Procrastination. How ridiculous is it when you decide it’s easier to go out and buy new underwear rather than do laundry? Does that make me a princess or was it just a prompt for me to assess my collection and validate it was time for a different kind of freshness that Bounty couldn’t give me? One could say I prolonged the assessment of my collection for over the due limit; perhaps my procrastination provided proactive behavior? I therefor claim my new undergarments to be PP Pants, Proactive Procrastination Panties!!!
Was it really a lack of motivation to do laundry, or the more commonly experienced Underwear Boredom Syndrome (UBS)?
UBS has been known to possess men to stop at three different Target Stores in one week just hoping to find a package of Hanes assorted color briefs that wasn’t just 3 pair in shades of blue and 2 pair in grey.

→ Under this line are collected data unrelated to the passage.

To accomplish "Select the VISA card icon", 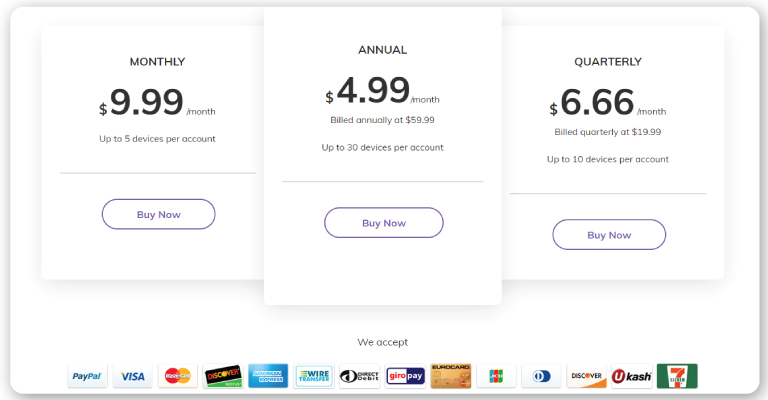I will point(132,376).
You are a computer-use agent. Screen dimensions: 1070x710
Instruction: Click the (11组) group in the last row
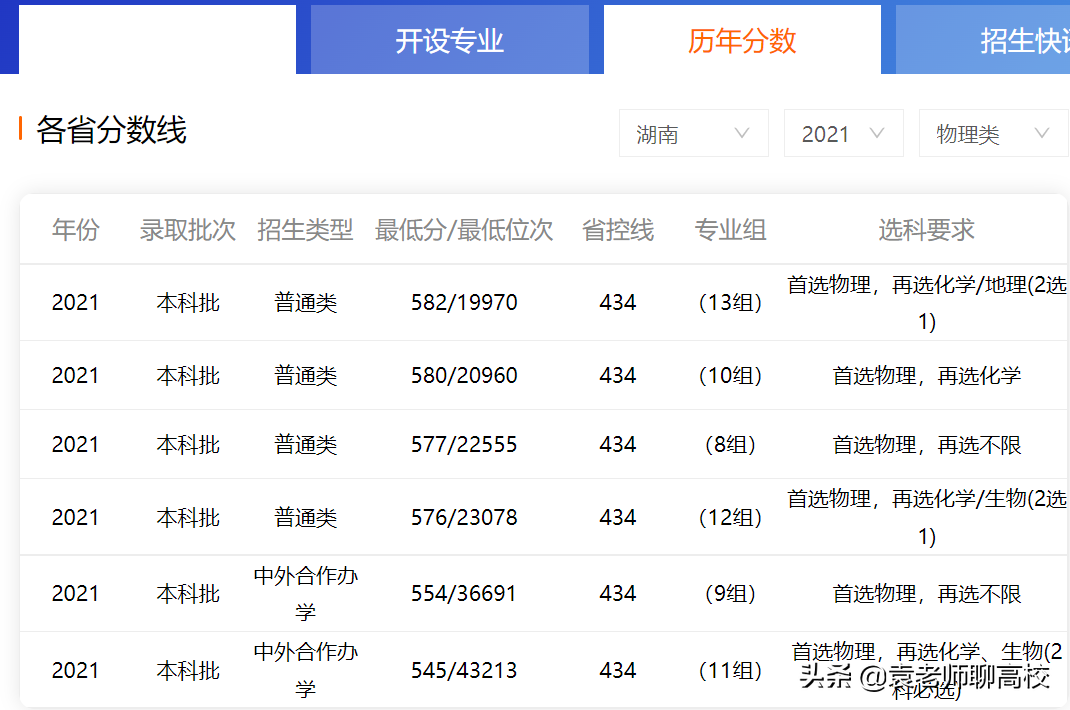(x=730, y=670)
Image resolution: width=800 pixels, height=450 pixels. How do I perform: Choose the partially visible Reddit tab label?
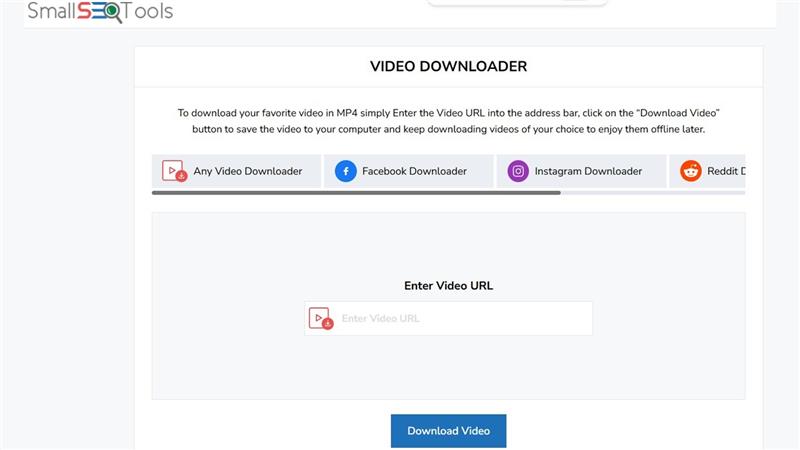(726, 171)
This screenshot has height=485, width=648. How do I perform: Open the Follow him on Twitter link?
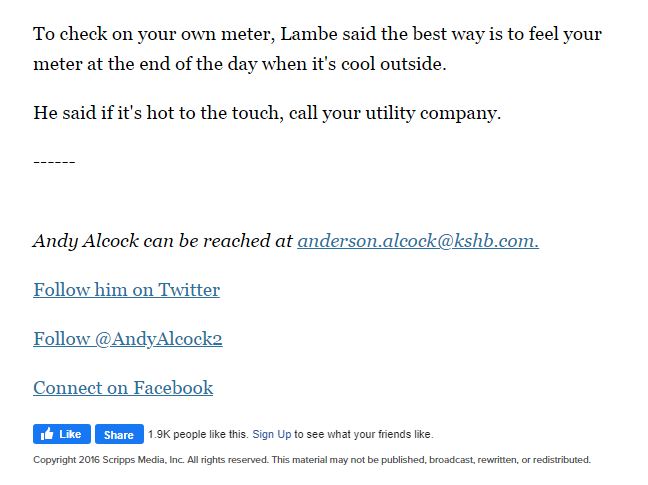pos(126,290)
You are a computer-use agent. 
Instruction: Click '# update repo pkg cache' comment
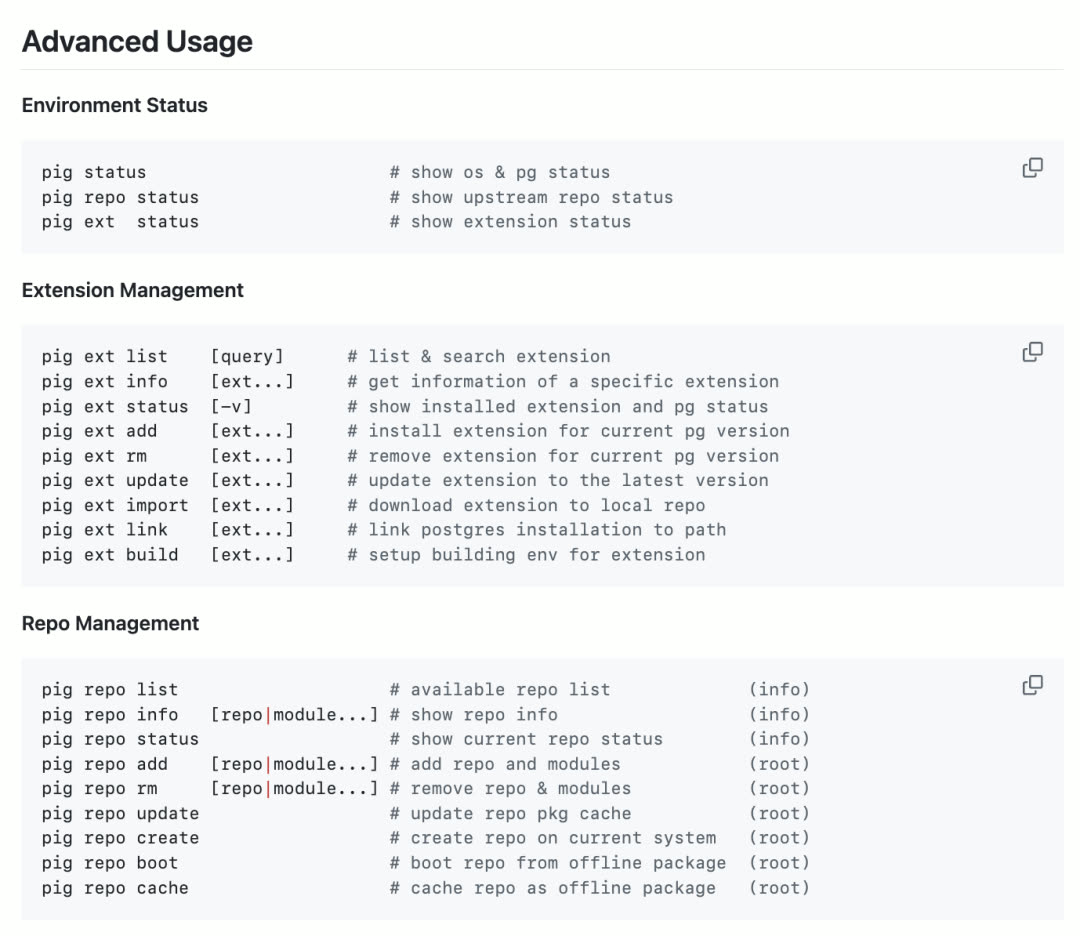(x=510, y=814)
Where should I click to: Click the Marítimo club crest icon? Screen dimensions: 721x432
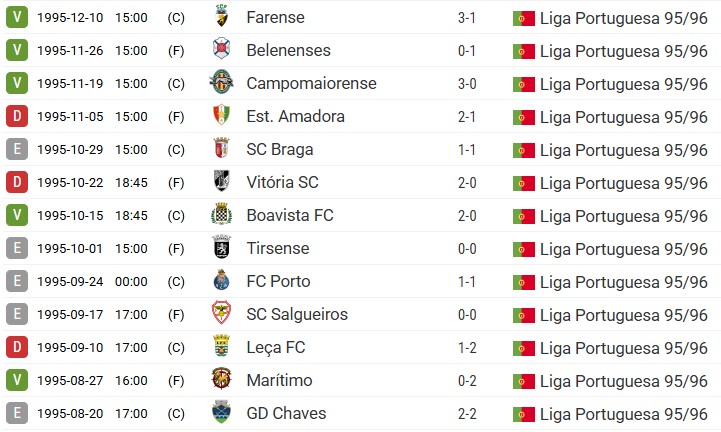click(221, 380)
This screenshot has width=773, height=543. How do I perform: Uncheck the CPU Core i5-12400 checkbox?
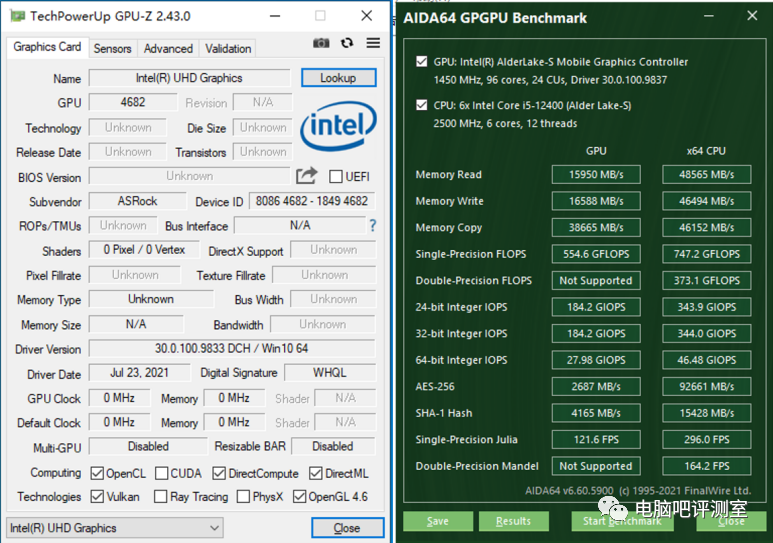(x=422, y=105)
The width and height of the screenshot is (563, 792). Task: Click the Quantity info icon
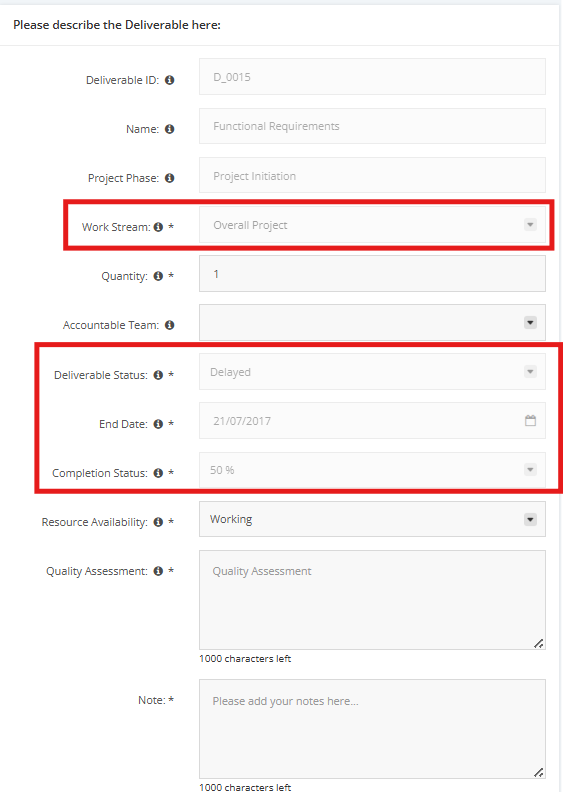158,276
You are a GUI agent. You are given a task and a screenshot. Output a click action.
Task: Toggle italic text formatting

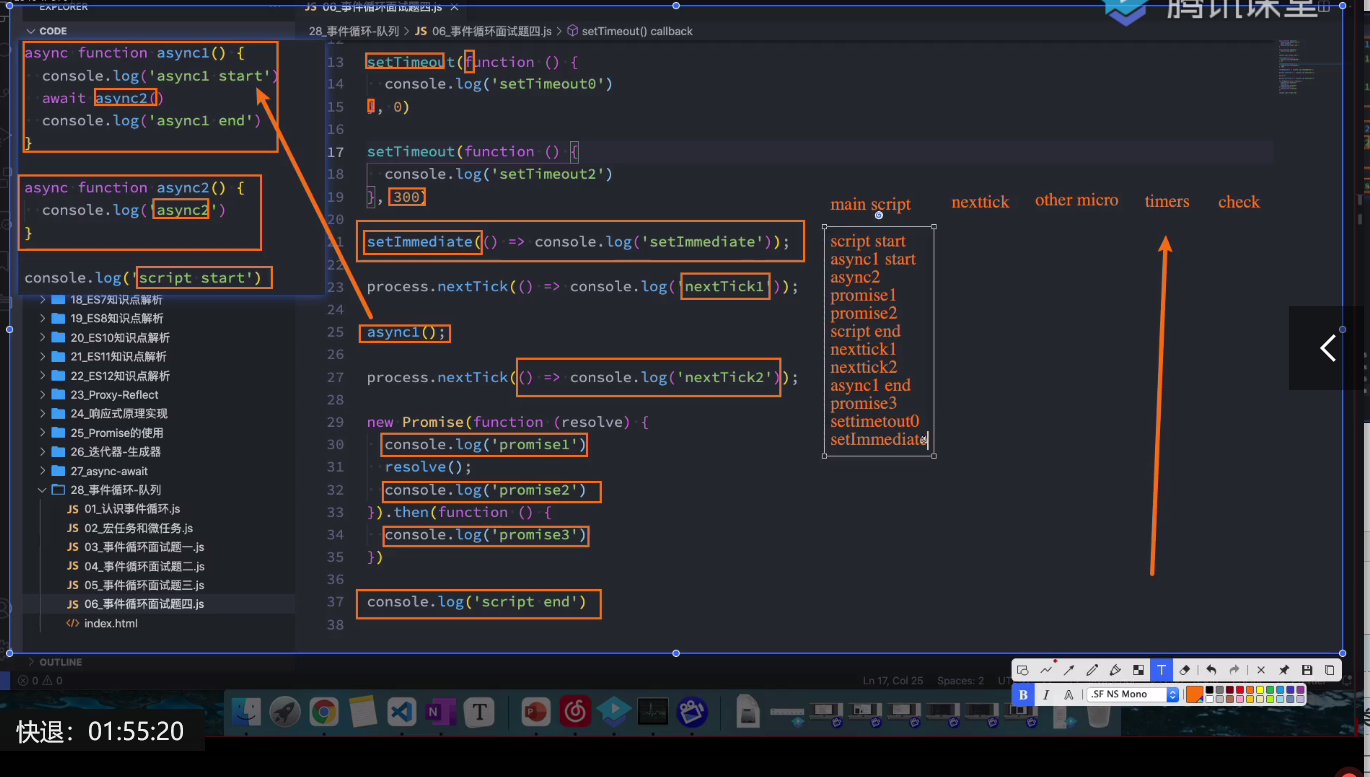coord(1046,694)
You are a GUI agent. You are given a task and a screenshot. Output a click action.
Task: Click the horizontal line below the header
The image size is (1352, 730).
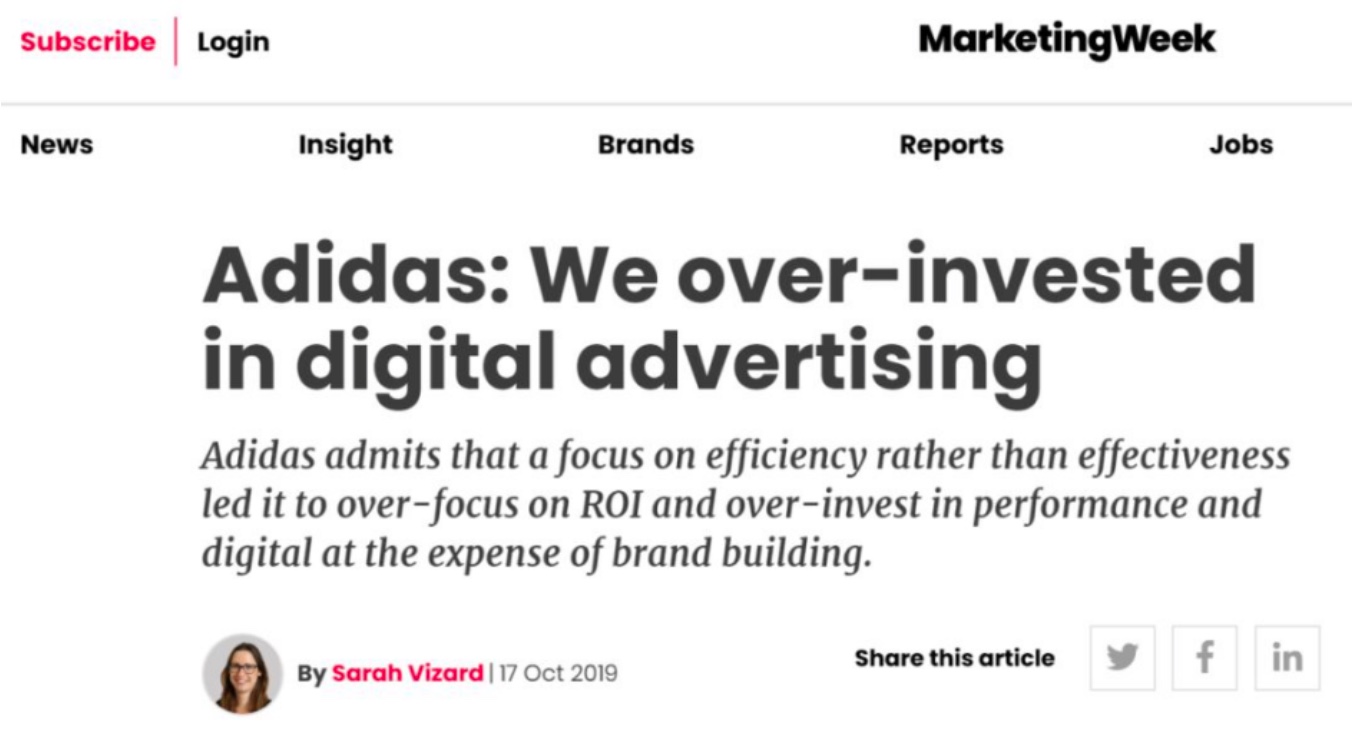[676, 104]
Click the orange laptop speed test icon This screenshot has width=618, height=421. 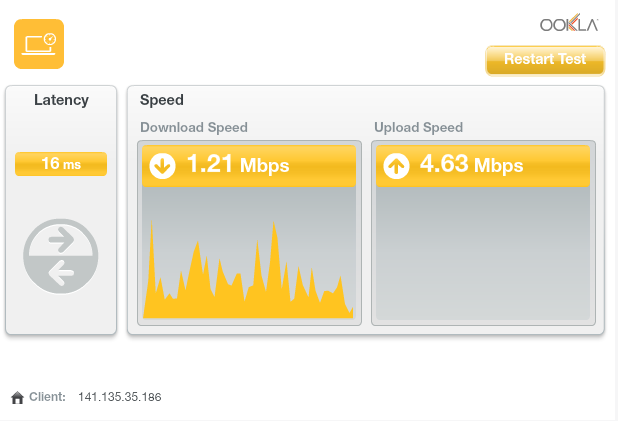pos(39,44)
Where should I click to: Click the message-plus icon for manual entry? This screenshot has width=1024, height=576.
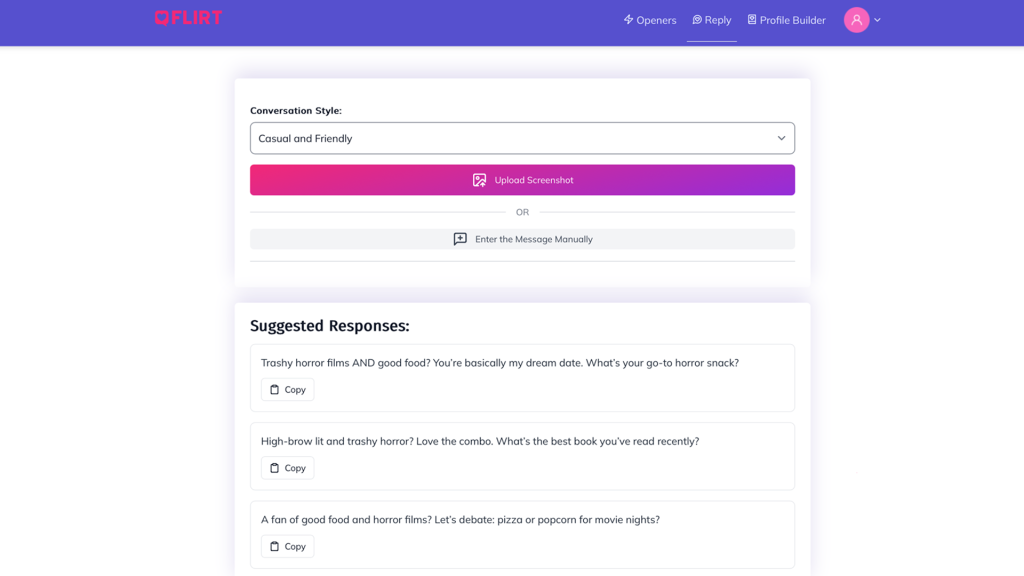tap(460, 239)
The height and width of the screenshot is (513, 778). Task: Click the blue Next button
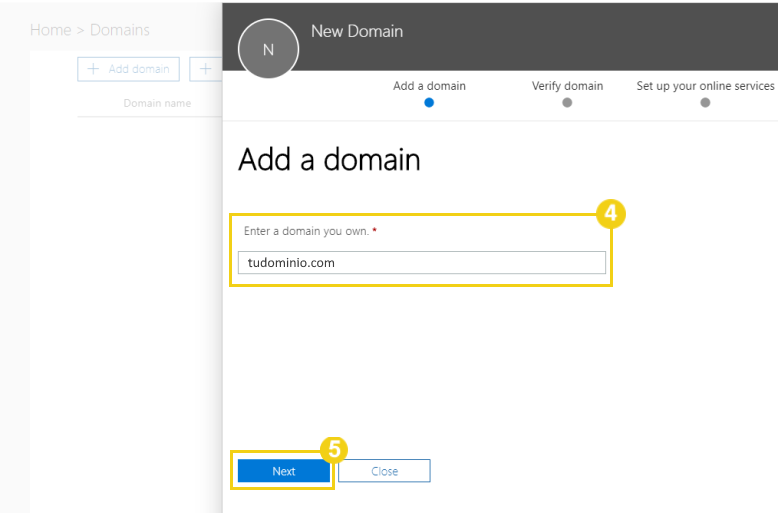(x=284, y=471)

Because everyone knows that there are orange Hanes and even purple Hanes out there, and UBS demands a legitimate response!
Does Kmart carry Hanes?
Dear UBS,
Not to be confused with IBS. The answer to your question is, I do not work for the colossal K and can wait to get my Hanes on you. I do believe that white is a prism of color and therefor a clean package (no pun there) of white can set any mood if you carry a crystal at all times!!! This is a legitimate response from Bad Booty Central.